Yay! New camera!

Canon SD750

Now to learn how to use this thing properly.  ISO?  What?

3 Responses to “Yay! New camera!”


  1. Gravatar Icon 1 Alex S. Leung

    Check out a couple short tutorials here:
    http://digital-photography-school.com/blog/iso-settings/
    and this one too.

    Basically, ISO measures the sensitivity of the image sensor.

  2. Gravatar Icon 2 hoimin

    ISO refers to the light capture speed.
    the higher the ISO level, the longer the shutter stays open, the more light gets captured.

    adjust ISO levels depending on your lighting situation. in dark settings, you usually need to crank up the ISO. however, if you have shaky hands like me, these photos end up being blurry because the shutter is open long enough to detect the minute movements. newer cameras have shake-correction.

    basically, ISO is nothing to worry about on a regular basis. just set it to automatic, unless you want a specific effect (graininess).

  3. Gravatar Icon 3 Alex S. Leung

    Jack, you should check your Admin/Comments section more often. My prev comment got held back coz it was flagged as possible spam (too many links in my comment)!

    To correct Herm, ISO has nothing to do with shutter speed. It is the sensitive of the light sensor. (Tho, since your camera is basically all auto, the sensor/chip in your camera automatically adjusts aperture/shutter for you. Using the scene modes controls aperture/shutter somewhat)

    In bright outdoors, you only need ISO 50-100. Any more, your photos will be washed out, because the sensor is too sensitive to light & captures too much of it.

    In dark situations, you may want ISO 200+. Since you cannot control shutter speed or aperture, the only way to get a clear photo of ppl in low-light is by increasing the sensitive of the sensor, increasing the ISO. The downside is grainyness, yes.

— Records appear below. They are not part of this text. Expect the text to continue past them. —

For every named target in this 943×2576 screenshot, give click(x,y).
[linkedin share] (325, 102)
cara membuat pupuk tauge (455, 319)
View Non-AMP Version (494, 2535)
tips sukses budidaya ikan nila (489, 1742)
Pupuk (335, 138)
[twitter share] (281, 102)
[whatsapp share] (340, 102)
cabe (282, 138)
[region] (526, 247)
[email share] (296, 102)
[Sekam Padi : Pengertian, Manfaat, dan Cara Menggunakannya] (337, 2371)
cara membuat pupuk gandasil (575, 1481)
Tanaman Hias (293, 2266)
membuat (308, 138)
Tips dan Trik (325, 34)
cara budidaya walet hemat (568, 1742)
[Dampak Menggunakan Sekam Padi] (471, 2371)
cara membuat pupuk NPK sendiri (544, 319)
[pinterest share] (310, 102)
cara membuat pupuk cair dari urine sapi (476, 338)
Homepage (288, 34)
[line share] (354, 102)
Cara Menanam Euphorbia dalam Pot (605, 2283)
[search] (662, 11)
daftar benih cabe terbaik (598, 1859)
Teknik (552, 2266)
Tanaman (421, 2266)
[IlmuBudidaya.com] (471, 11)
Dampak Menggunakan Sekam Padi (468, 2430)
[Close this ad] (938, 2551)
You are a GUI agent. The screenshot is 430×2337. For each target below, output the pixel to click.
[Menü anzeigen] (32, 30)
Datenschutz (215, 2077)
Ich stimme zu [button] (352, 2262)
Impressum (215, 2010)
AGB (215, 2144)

    HOWEVER, many of today’s new sensors in the latest digital camera’s can sustain very high ISOs with little grainyness. Modern Nikon or Canon DSLRs can go upto ISO 1600 or 3200, with much less grainyness than before. Your camera (with the 3rd generation Canon sensor) should be less susceptible to the effects of high ISO, but still, it is not possible to eradicate.

    Your camera is the SD750 though.. not the older SD630!